Der alte jüdische Friedhof am Zentralfriedhof ist eine wildromantische Oase. Ein mystischer Ort, der zu einem ausgiebigen Spaziergang einlädt. Doch vorher steht noch ein Besuch der Ehrengräber und der Luegerkirche am Programm.  

Der Wiener Zentralfriedhof, Ort der Besinnung und Sentimalität

Ehrengräber am Zentralfriedhof

Wenn ma da so drunt liegt, freut ma sich, wann’s Grablaternderl leucht

Es lebe der Zentralfriedhof, Wolfgang Ambros

Der Zentralfriedhof von Wien – ein Ort, an dem die morbide Faszination und die Sentimentalität der Wiener spürbar werden. Hier vereinen sich die Ehrengräber berühmter Persönlichkeiten mit der stillen Romantik des alten jüdischen Friedhofs, der als wildromantische Oase mit verwitterten Grabsteinen und herbstlich goldenem Laub einen einzigartigen Zauber entfaltet.

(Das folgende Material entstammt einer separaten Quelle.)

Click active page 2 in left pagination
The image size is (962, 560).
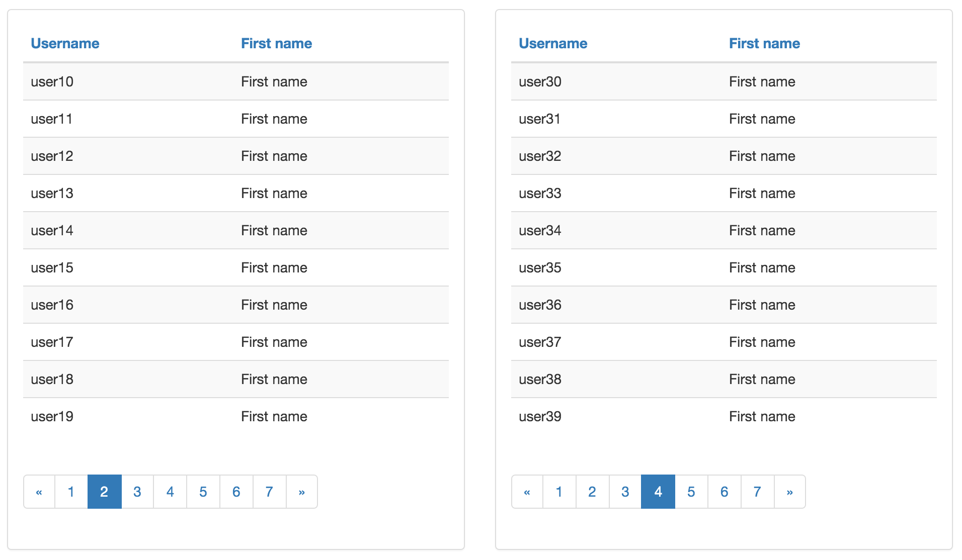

Ehrengräber am Zentralfriedhof

Am Beginn dieses Spaziergangs durch die »Totenstadt« steht der Besuch der Ehrengräber und der prachtvollen Luegerkirche, einem Jugendstil-Juwel von Max Hegele. Der zweitgrößte Friedhof der Welt, von André Heller als »Aphrodisiakum für Nekrophile« bezeichnet, ist der letzte Ruheort unzähliger Berühmtheiten:

Ehrengräber am Zentralfriedhof

In Wien musst’ erst sterben, bevor sie dich hochleben lassen. Aber dann lebst’ lang!

Helmut Qualtinger

Musiker wie Beethoven, Johann Strauß, Falco oder Udo Jürgens; Schriftsteller wie Franz Werfel und Arthur Schnitzler; Künstler, wie Manfred Deix oder Franz West; Schauspieler wie Paul Hörbiger, Hans Moser und Christiane Hörbiger, sowie viele weitere Persönlichkeiten, deren Ruhm auch im Tod weiterlebt. Kein anderer Ort als der Zentralfriedhof bringt einen den Größen der österreichischen Geschichte und Kultur so nahe.

Ehrengräber am Zentralfriedhof
Grab von Falco am Zentralfriedhof

Die besondere Beziehung der Wiener zum Tod findet sich auch in zahlreichen Wiener Liedern wieder, wie »Der Tod, das muss ein Wiener sein« von Georg Kreisler oder »Es wird a Wein sein, und mir wer’n nimmer sein« von Ludwig Gruber. Aber auch Humorvolles darf nicht fehlen: Andreas Vitasek witzelt etwa, dass der typische Wiener Tod darin bestünde, sich nach zwei Stelzen und ein paar Bier vor die Liliputbahn zu werfen!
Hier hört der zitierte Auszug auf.